I've considered using my middle name, Stanley, as a last name pseudonym. The name is after my grandfather, and I feel more affinity for it than for my actual surname, which comes from my (adopted) father. I don't know if I'll ever really have use for a pseudonym (I'm not sure my publishing career is taking off anytime soon... harrumph), but it doesn't hurt if one has a plan, does it?
One more thing about my name: I remember from time to time that I was actually born and named a "Third," as in Joseph III. My last name was different (though still Italian, ending in "i") for the first five years or so of my life. My birth parents separated when I was probably 3 years old, and ultimately divorced. My mom remarried when I was 5, I was legally adopted by my stepfather, and the rest is name history. The only birth certificate I have is a legal certified copy with my new name; I've never seen the original. I think it would be different somehow living life as a "third," always having the identities of Joe (or Giuseppe), Sr., and Joe, Jr., hanging over me. It's funny to think that's how I started out in life: Joe III.
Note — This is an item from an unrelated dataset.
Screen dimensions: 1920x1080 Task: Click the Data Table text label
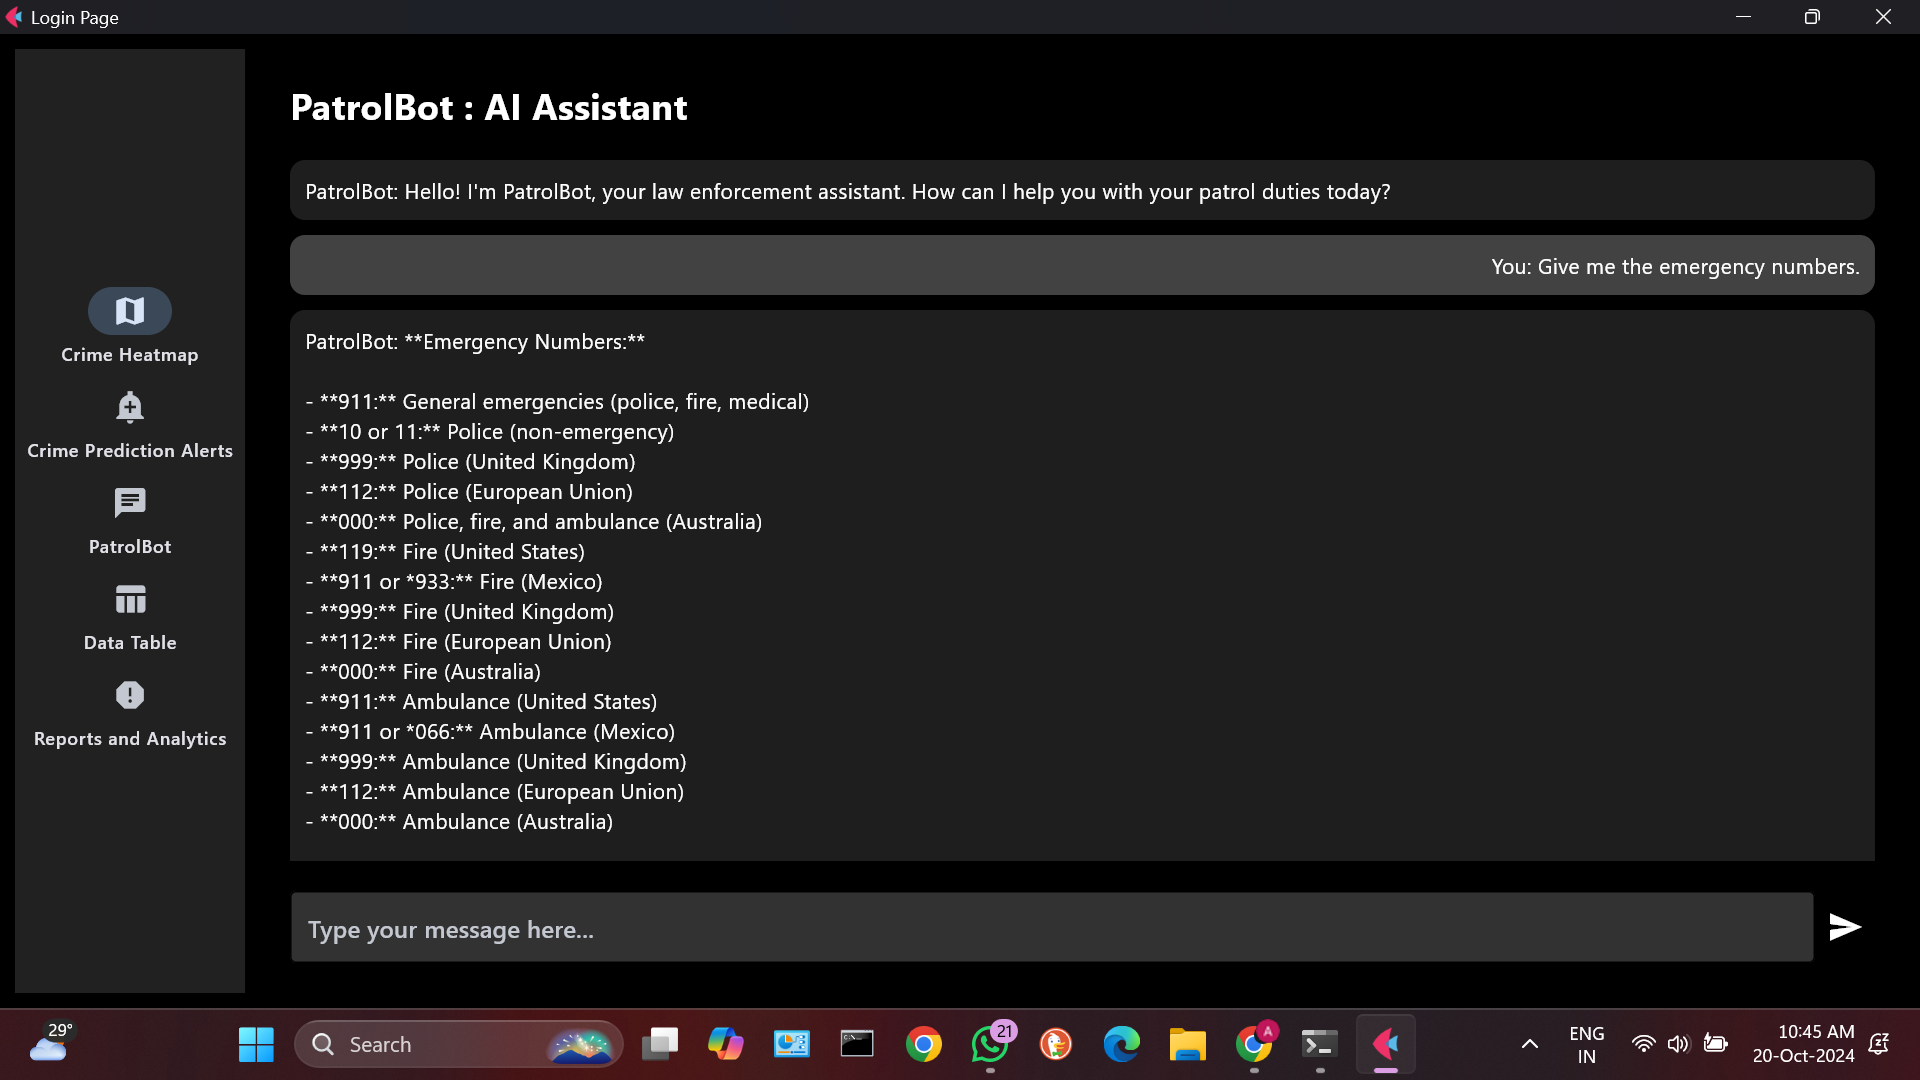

I find it somewhat humorous how some people insist vehemently on being identified as either Bob, or Rob, or Robb, or Robert; or Tom, or Thom, or Thomas (and woe to anyone who spells it 'Tom' instead of 'Thom'). I can't imagine insisting on "Joseph" ever again, especially under the premise that "Joe" isn't professional or serious enough. Still, I guess I understand: it doesn't bother me to be called Joseph, but I definitely prefer Joe. One simple syllable.
Interestingly, since fourth grade, I haven't been in many situations where there are a lot of people named Joe. There were probably a couple in my high school, but now, Joe feels almost as rare as Frank or Al. Common names of a different era of Northeast immigrants and their descendants: Irish, Italian, Polish. I like the fact that it's so ordinary, yet somewhat uncommon. It suits me better than being one of a million Mikes, Daves, Steves, or Johns.
And maybe someday there'll be another Ian who I'll gladly let get away with calling me Joey.